Give every line of the material again, exactly as written.

-- Raw data --
::::::::

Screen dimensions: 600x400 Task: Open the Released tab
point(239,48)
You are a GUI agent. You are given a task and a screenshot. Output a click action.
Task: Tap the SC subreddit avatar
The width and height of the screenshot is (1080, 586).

::::::::

-- Answer for the task --
Screen dimensions: 600x400 Task: Open the Released tab
point(239,48)
You are a GUI agent. You are given a task and a screenshot. Output a click action.
Task: Tap the SC subreddit avatar
The width and height of the screenshot is (1080, 586).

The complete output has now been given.